"Just keep swimming, just keep swimming."
Dory, from Finding Nemo, can be heard throughout half the quaintly-named Waitakere Central Library (c. 2006) in Henderson. It's Children's Day and lamentably even here, it seems, book-free movies are special treats. But only one kid is actually watching the screen. My faith in humanity is restored - until I spy two leaflets: "Books for Girls" and "Books for Boys".
I get dumber just reading those restrictive headings; my understanding of the world gets worse. I have read Books for Boys' Artemis Fowl - clearly it's fouled me with boy germs, ew yuck. Cure: label the lists "comedy", "action adventure" and "school drama," and let each kid choose their own genres. (Reflecting a deeper problem in post-picture-book children's literature across the Anglo-American world, these author lists in multicultural Hendo are also very, very white.)

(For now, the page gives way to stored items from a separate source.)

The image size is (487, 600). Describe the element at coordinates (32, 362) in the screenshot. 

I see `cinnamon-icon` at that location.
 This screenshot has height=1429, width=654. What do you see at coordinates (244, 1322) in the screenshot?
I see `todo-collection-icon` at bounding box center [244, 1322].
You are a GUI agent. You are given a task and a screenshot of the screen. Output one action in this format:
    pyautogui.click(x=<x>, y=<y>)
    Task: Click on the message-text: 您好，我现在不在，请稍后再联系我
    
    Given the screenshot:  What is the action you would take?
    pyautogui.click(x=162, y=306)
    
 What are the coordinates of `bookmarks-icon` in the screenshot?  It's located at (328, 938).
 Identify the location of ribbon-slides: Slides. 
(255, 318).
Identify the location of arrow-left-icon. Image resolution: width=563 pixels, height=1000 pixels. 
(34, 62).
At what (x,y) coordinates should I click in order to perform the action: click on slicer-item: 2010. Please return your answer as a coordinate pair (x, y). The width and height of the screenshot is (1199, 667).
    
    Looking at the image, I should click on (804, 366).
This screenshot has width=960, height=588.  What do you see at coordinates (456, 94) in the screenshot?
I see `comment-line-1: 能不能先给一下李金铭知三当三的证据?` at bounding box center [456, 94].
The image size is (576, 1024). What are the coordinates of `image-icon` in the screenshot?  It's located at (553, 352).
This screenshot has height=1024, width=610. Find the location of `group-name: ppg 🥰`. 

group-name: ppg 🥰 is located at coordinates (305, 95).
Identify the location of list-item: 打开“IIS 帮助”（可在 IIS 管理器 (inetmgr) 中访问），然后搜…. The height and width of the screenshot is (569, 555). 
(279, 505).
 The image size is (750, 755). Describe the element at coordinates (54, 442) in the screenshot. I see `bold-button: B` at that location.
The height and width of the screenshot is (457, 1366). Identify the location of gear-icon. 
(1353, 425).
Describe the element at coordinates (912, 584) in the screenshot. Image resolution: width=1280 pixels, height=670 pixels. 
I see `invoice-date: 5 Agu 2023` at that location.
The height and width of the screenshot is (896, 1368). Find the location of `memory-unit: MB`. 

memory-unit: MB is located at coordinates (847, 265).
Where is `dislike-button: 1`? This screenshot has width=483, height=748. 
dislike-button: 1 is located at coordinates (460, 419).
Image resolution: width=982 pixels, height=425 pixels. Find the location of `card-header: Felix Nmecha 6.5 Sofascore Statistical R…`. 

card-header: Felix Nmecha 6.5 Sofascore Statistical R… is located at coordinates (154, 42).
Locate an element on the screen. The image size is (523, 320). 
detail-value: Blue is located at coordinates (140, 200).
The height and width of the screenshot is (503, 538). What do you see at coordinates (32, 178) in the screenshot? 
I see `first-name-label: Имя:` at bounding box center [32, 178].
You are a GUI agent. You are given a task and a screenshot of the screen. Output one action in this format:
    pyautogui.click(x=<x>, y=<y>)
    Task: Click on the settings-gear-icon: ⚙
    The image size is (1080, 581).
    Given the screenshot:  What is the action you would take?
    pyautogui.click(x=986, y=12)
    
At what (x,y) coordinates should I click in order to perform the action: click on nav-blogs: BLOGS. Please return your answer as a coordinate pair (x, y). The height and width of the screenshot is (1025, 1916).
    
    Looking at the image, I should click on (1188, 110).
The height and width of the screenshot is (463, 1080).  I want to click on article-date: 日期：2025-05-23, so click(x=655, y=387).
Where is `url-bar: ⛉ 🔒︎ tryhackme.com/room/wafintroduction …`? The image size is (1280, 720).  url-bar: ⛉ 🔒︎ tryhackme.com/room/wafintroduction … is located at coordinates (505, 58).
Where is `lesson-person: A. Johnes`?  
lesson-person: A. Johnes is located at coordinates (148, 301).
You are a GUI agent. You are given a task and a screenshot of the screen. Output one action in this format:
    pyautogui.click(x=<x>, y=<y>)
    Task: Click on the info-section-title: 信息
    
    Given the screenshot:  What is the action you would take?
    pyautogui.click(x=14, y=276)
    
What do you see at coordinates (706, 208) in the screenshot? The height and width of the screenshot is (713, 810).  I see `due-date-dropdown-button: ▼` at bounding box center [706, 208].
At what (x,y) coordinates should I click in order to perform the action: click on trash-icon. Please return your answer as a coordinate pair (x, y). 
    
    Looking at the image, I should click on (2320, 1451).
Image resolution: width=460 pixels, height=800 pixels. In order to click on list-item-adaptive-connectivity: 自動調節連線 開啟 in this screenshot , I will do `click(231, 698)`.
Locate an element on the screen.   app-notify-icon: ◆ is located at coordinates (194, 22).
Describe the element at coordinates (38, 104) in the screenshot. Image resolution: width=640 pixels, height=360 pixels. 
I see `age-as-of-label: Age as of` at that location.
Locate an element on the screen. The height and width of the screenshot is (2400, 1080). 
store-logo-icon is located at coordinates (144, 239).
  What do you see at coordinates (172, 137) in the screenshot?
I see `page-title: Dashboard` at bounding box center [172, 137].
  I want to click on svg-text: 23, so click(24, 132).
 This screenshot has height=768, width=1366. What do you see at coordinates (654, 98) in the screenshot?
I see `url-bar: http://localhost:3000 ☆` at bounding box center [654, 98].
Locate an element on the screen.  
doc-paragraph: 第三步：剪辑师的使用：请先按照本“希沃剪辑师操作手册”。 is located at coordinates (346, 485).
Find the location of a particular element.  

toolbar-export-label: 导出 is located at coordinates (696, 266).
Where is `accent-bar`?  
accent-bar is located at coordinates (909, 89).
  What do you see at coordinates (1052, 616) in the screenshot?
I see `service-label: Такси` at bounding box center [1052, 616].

Fun sticky-note window art depicts Captain America. Beyond him are shabby buildings housing a barrister ("Criminal and Traffic Law"), a laundromat and the Morning Calm church - places to cleanse your legal record, clothes and soul.
Near the withdrawn books sale table, two young women talk theology and depression: "Sometimes I wonder why God puts us through things". To strengthen us, apparently. (Just keep swimming.)